J'ai bénéficié de cet écosystème : nous devions préparer le pays face à un risque aviaire qui était, sur le papier, terrifiant en termes de taux de létalité ; et le Président de la République estimait que les questions de santé ne devaient pas être traitées comme les autres - le rapport de Jacques Chirac à l'humain n'est plus à démontrer. Lors des passes d'armes avec le budget, j'ai toujours gagné grâce non pas à mon talent, mais à Jacques Chirac. Nicolas Sarkozy a suivi la même logique parce qu'il a compris les risques avec la grippe H1N1 et qu'il est dans l'anticipation. Mais si tout le monde ne se met pas en ligne, c'est Bercy qui l'emporte sur Ségur - le ministère de la santé n'a pas le même poids politique que le ministère des finances. Des conseillers budgétaires de Bercy sont présents dans chaque ministère, mais il n'y a pas des conseillers du ministère de la santé à Bercy ! C'est cette logique court-termiste qui l'a emporté. Chassez le naturel, il revient au galop. J'ai eu la chance de pouvoir mettre en place ce plan, et Roselyne Bachelot a disposé des moyens nécessaires pour faire face à H1N1. Les débats des commissions parlementaires à l'Assemblée nationale et au Sénat ont été mémorables : on lui a reproché d'avoir trop dépensé, d'en avoir trop fait... Cela a marqué les esprits : ne fallait-il pas réduire la voilure ?
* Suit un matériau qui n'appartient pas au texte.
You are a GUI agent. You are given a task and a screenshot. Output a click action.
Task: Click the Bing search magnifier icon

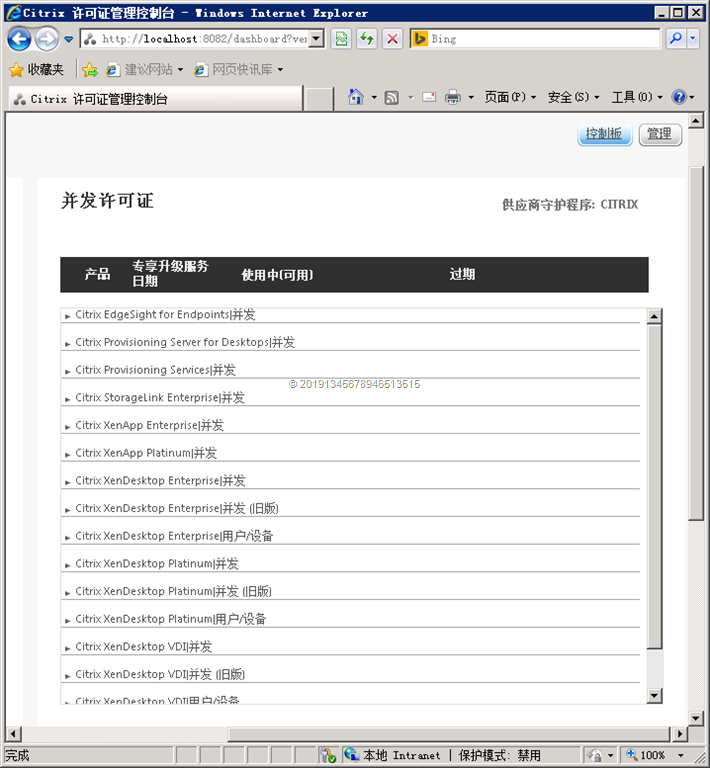(x=676, y=39)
On a donc une logique budgétaire, parce que l'argent n'est pas si facile que cela à trouver, une logique court-termiste, parce que les exercices se succèdent. Je plaide pour une loi pluriannuelle sur la sécurité sanitaire. La loi votée, c'est bien ; mais il faut aussi la faire respecter. J'avais fait inscrire une disposition aux termes de laquelle, chaque année, le ministre de la santé ou son représentant doit veiller à l'inscription dans le budget des crédits nécessaires au renouvellement des stocks de masques. C'est la loi, mais comment les choses se sont passées ensuite ? Se pose la question du contrôle qui, sur ces sujets, est indispensable. L'important, c'est d'éviter que de telles choses se reproduisent.

J'évoquerai la place du ministère de la santé : si la santé est ô combien importante pour nos concitoyens, elle n'a pas toujours bien placée dans la hiérarchie gouvernementale ou les priorités politiques. Quand nous avons préparé le plan et mis en place l'Éprus, en ayant carte blanche de Dominique de Villepin et de Jacques Chirac, cela a fait tousser. Nous avons travaillé de façon partenariale avec ce qui était à l'époque le Secrétariat général de la défense nationale (SGDN), mais certains étaient contents à notre départ que celui-ci reprenne sa place et joue un rôle transversal. En cas de crise sanitaire, la santé gère jusqu'à un certain point, puis c'est l'intérieur qui prend la main. Nous étions allés certainement au-delà du rôle traditionnel de la santé, au-delà des disponibilités budgétaires qui lui sont dévolues. Il fallait revenir à une certaine norme.

La maison Ségur n'a pas vu d'un oeil très bienveillant que l'Éprus ait son indépendance. Réintégrer l'Éprus s'est inscrit dans la même logique. Il ne s'agit pas seulement de question budgétaire et de court-termisme : il y a aussi le problème de la logique systémique, qui est très éloignée de l'efficience.